What is needed is an exact copy of all the lines below.
▬▬▬▬▬▬
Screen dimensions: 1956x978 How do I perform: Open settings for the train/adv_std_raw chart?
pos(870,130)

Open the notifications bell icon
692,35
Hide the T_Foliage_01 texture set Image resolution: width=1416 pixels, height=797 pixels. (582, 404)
▬▬▬▬▬▬
» Solution below
Screen dimensions: 1956x978 How do I perform: Open settings for the train/adv_std_raw chart?
pos(870,130)

Open the notifications bell icon
692,35
Hide the T_Foliage_01 texture set Image resolution: width=1416 pixels, height=797 pixels. (582, 404)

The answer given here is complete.